[Records from a dataset]
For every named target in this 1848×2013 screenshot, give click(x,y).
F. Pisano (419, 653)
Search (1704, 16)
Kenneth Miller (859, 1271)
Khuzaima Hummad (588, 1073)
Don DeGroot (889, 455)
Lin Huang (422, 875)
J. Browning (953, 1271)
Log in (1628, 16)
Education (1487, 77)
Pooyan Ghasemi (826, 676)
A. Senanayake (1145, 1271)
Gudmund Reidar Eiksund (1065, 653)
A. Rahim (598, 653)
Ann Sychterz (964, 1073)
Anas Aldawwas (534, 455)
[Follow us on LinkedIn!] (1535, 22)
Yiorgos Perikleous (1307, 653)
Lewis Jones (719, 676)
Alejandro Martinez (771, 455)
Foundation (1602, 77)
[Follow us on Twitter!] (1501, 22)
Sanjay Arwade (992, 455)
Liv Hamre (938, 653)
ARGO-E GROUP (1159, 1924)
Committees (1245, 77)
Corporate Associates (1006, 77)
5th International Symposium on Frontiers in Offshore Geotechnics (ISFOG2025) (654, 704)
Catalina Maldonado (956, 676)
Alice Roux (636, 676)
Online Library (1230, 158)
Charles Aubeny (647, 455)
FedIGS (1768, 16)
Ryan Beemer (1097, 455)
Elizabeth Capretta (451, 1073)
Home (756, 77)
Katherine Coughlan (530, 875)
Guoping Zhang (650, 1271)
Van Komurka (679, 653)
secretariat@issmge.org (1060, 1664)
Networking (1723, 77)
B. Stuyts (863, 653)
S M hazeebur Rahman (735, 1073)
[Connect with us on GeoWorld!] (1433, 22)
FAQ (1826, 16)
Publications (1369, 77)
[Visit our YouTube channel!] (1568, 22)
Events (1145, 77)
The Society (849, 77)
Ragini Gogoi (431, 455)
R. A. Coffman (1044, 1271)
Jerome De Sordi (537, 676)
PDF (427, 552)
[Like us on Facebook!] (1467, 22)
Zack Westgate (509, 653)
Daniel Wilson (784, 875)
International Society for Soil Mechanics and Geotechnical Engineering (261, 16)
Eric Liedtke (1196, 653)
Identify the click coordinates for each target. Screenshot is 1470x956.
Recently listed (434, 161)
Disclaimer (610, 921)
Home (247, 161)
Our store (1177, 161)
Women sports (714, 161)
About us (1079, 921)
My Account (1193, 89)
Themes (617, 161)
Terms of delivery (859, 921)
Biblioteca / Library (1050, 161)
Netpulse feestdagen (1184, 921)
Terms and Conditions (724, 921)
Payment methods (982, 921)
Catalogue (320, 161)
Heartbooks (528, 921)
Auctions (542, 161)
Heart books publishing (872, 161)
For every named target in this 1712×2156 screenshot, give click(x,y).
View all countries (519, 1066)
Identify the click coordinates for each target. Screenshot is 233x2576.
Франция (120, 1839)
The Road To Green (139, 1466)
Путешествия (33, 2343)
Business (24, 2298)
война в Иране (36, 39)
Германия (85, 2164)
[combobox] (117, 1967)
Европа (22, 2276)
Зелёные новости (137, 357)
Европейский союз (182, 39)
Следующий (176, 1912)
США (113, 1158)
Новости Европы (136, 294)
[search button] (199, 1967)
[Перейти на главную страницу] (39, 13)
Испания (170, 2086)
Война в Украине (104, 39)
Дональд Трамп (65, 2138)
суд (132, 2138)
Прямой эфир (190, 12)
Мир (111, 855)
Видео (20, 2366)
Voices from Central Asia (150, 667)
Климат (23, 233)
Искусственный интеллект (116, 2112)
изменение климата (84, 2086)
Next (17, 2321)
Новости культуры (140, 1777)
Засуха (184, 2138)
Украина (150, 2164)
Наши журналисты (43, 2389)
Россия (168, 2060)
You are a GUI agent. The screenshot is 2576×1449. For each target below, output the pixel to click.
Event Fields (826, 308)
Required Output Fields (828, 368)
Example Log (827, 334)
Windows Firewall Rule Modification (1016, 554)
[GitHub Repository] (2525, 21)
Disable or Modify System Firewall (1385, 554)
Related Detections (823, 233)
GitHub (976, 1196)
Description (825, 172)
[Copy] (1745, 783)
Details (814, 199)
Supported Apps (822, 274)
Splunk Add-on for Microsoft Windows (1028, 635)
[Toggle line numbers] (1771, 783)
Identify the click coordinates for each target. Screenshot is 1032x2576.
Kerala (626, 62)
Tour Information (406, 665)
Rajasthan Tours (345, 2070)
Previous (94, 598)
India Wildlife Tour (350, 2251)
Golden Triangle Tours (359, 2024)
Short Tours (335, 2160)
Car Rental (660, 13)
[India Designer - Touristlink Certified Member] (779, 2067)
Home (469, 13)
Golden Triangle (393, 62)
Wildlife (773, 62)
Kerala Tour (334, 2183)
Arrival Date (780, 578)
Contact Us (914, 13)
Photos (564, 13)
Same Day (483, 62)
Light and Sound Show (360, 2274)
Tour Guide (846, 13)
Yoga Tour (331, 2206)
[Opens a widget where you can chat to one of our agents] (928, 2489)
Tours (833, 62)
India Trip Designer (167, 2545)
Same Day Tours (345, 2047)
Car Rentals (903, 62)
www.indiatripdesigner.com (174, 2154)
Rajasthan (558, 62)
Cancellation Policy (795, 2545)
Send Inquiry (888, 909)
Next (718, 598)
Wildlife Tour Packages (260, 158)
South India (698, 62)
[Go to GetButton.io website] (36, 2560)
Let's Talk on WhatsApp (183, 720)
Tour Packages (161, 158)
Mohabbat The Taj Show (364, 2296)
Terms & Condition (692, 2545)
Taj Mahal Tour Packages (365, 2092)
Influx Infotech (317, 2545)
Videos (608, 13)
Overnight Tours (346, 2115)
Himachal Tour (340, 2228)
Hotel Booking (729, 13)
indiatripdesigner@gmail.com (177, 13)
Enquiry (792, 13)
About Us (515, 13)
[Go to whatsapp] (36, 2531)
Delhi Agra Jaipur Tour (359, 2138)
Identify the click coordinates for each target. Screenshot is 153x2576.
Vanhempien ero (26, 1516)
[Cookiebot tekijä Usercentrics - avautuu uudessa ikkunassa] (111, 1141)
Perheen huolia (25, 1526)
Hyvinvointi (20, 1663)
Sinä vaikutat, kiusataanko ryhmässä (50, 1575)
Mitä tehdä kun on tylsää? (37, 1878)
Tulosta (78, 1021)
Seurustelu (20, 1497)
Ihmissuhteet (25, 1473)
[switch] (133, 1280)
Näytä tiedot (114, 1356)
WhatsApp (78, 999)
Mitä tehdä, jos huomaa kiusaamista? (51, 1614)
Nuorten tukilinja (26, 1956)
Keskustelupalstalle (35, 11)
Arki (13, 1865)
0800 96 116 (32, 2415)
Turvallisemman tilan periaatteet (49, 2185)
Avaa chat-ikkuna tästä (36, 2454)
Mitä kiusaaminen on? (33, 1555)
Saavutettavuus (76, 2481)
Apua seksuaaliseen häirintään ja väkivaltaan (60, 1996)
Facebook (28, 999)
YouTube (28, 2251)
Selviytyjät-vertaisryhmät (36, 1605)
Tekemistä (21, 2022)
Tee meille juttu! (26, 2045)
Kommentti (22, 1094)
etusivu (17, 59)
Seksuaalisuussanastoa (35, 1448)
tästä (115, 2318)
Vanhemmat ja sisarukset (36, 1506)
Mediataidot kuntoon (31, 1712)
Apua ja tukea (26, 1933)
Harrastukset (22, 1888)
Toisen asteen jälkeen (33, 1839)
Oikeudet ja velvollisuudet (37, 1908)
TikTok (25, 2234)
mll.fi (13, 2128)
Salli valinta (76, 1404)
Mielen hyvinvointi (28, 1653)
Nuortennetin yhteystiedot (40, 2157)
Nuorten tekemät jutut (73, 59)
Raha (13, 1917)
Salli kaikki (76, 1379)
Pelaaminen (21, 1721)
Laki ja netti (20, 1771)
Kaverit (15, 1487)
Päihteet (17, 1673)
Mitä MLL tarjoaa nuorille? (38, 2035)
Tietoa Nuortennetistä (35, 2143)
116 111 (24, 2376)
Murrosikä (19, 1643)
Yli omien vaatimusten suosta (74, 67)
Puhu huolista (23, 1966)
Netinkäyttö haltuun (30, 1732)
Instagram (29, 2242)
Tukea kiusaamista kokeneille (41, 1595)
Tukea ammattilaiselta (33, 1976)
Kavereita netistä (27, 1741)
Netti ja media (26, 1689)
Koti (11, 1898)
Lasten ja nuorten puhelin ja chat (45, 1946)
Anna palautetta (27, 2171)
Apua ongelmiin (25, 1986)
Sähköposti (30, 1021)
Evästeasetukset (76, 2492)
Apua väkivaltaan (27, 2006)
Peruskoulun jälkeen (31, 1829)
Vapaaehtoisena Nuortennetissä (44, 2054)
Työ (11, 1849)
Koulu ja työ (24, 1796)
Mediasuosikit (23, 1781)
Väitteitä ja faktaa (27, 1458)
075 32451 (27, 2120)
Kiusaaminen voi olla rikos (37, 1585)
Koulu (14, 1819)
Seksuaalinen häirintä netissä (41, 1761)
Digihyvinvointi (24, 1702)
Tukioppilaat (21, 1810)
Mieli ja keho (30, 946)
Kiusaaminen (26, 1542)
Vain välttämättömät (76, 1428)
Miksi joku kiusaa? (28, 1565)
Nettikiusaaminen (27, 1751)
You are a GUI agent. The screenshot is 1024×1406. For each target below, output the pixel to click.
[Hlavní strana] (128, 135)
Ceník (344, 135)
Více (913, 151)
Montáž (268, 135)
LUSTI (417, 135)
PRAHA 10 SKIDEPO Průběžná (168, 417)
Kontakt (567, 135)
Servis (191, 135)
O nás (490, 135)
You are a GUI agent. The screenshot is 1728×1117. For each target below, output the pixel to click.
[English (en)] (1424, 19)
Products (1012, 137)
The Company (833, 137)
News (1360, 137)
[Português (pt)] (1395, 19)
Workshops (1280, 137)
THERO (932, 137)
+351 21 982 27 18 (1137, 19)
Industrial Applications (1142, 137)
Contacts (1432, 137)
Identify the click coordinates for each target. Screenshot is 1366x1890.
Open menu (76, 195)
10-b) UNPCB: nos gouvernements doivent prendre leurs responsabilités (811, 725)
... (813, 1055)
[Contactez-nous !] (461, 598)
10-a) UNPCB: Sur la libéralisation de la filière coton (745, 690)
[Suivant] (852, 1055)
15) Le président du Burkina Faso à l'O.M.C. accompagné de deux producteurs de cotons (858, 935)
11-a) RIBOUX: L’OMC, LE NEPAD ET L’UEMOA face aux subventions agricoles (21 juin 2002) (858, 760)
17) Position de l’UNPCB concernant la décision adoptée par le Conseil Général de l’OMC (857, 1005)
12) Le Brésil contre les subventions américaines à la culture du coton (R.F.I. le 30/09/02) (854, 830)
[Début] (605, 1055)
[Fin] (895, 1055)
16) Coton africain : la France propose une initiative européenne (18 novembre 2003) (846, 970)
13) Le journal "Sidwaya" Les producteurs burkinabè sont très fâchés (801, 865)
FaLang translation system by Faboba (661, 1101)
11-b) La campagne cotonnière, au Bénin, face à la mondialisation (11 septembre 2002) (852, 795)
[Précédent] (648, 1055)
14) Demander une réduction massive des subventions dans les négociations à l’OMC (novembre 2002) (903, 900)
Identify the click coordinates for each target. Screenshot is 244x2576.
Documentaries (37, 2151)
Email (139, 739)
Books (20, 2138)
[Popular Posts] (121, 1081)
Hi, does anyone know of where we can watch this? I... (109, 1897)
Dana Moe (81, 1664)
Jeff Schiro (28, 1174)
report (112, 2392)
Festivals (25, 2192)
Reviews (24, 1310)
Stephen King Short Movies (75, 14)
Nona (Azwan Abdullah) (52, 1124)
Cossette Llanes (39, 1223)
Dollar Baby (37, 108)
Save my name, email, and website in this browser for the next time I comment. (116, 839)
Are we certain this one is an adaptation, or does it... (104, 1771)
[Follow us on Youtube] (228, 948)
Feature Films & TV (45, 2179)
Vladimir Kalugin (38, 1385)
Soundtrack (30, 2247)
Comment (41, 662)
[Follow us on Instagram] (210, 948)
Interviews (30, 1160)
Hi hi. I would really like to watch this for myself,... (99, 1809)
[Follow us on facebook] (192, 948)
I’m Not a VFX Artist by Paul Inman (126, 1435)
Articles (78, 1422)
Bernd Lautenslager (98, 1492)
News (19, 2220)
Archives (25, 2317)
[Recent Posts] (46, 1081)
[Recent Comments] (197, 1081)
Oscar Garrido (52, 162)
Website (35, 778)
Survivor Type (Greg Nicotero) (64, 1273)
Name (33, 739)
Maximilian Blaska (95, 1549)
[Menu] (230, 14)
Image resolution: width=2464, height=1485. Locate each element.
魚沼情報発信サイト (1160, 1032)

#### WORK REQUEST:
Retype exactly the lines of the data above, starting at its first line and finishing with the line that has "Liv Hamre (938, 653)" in it.

#### OUTPUT OF THE TASK:
For every named target in this 1848×2013 screenshot, give click(x,y).
F. Pisano (419, 653)
Search (1704, 16)
Kenneth Miller (859, 1271)
Khuzaima Hummad (588, 1073)
Don DeGroot (889, 455)
Lin Huang (422, 875)
J. Browning (953, 1271)
Log in (1628, 16)
Education (1487, 77)
Pooyan Ghasemi (826, 676)
A. Senanayake (1145, 1271)
Gudmund Reidar Eiksund (1065, 653)
A. Rahim (598, 653)
Ann Sychterz (964, 1073)
Anas Aldawwas (534, 455)
[Follow us on LinkedIn!] (1535, 22)
Yiorgos Perikleous (1307, 653)
Lewis Jones (719, 676)
Alejandro Martinez (771, 455)
Foundation (1602, 77)
[Follow us on Twitter!] (1501, 22)
Sanjay Arwade (992, 455)
Liv Hamre (938, 653)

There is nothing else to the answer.